La fraction du pain est encore mentionnée un peu plus loin, 46 : « Chaque jour, les disciples étaient fidèles à aller en union d’esprit (ou mieux ensemble) dans le temple et rompant le pain à la maison (ou de maison en maison), ils prenaient leur nourriture avec joie et simplicité de cœur, louant Dieu. » Beelen, Fillion et plusieurs exégètes pensent qu’il ne s’agit pas ici de l’eucharistie, mais des repas ordinaires que les chrétiens pouvaient faire dans leur maison. Ces commentateurs s’appuient sur l’absence d’article devant le mot à’prov, pain, et sur le contexte : les fidèles prenaient leur nourriture avec joie. Pourtant il est difficile d’admettre qu’à un si court intervalle, la même manière de parler ait deux sens différents, et un bon nombre d’exégètes de toute école voient ici encore la fraction eucharistique. Batiffol, op. cit., p. 36, 37, pense que les versets 44-46 émanent d’une source judéo-chrétienne et présentent, sous une forme plus concrète, les données que le verset 42, de source paulinienne, aurait abrégées et rendues abstraites. Il voit dans cette phrase l’indication des deux habitudes qui caractérisent la vie religieuse des premiers chrétiens : la fréquentation du temple et la célébration de l’eucharistie. Ces deux actes leur donnent un bonheur paisible, que Luc décrit à l’aide d’une expression biblique connue : ils prenaient leur nourriture en joie et simplicité de cœur. Cette explication se heurte à une difficulté. La phrase grecque permet-elle de séparer ainsi les mots : « rompant du pain à la maison » de ceux qui suivent : « ils prenaient leur nourriture avec joie… » ? Goguel, op. cit., p. 129 ; J. Réville, op. cit., p. 95, et plusieurs commentateurs catholiques, Felten, op. cit., p. 98 ; Leclercq, op. cit., col. 783, croient, et à bon droit, ce semble, qu’il faut les rapprocher. Ce passage attesterait donc l’existence dans la communauté primitive d’une fraction du pain eucharistique faite au cours d’un repas simple et joyeux, accompagnée de louanges adressées à Dieu. Si la grammaire n’oblige pas absolument à préférer cette interprétation, le sens connexe des deux verbes voisins rompre le pain et prendre la nourriture porte à les réunir. Le texte du Cantabrigiensis favorise ce sentiment.

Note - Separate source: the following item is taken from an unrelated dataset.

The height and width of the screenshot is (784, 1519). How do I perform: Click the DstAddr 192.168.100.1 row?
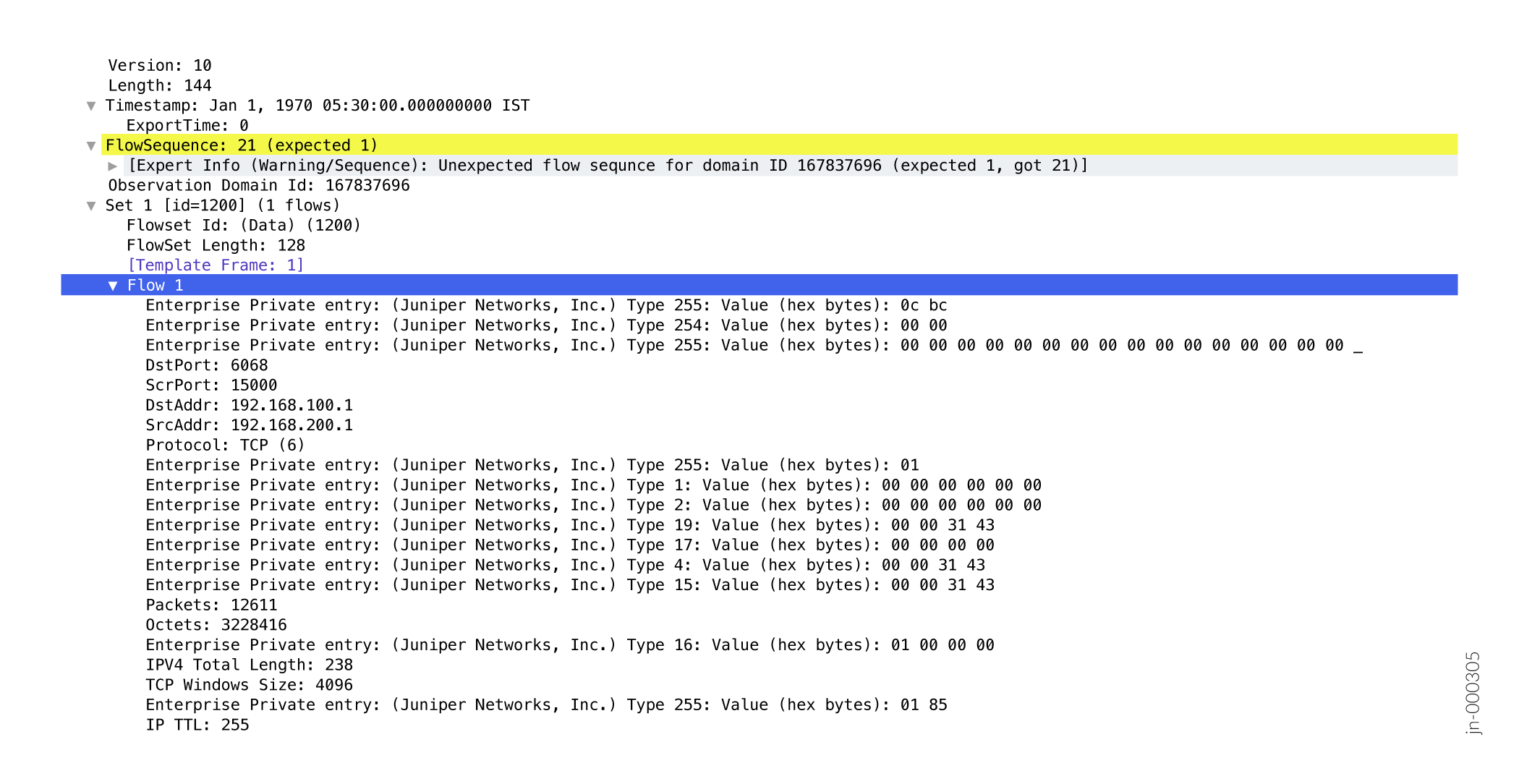pyautogui.click(x=250, y=405)
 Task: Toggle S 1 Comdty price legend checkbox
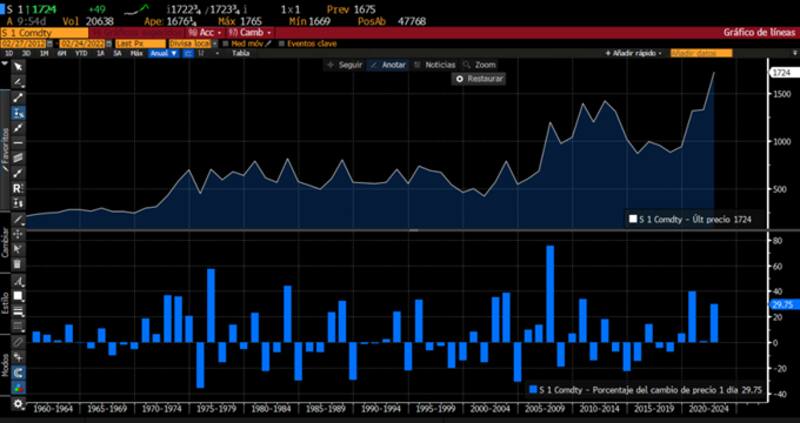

De ces deux versets, on peut conclure que la fraction ou l’eucharistie était célébrée dans la première communauté de Jérusalem ; que ce rite avait une très grande importance, puisqu’il est mentionné deux

fois dans une brève description de la vie chrétienne, qu’il n’était pas un geste profane et vulgaire identique à un usage d’un repas ordinaire, et sans doute qu’il était célébré comme il l’avait été par le Christ, au cours d’un repas simple et joyeux, terminé par des prières. C’est dans les maisons privées par opposition au temple qu’il s’accomplissait. Rien ne prouve que l’eucharistie ne comprenait pas la distribution d’une coupe. Jadis Corneille de la Pierre voulait conclure, de l’emploi des mots fraction du pain, que les laïques communiaient alors seulement sous l’espèce du pain ; aujourd’hui certains critiques non croyants estiment pouvoir se servir de cette locution pour affirmer que, primitivement, la coupe n’avait aucune place dans le rituel de la cène. Brandt, op. cit., p. 292 sq. Voir aussi Goguel, op. cit., p. 86, 130. C’est abuser du silence du livre des Actes. L’eucharistie est mentionnée ici comme appartenant au culte chrétien : le mot fraction la fait assez connaître au lecteur. Aujourd’hui nous disons : « Je me suis confessé, » ce qui signifie : « j’ai eu la contrition » et « j’ai reçu l’absolution. »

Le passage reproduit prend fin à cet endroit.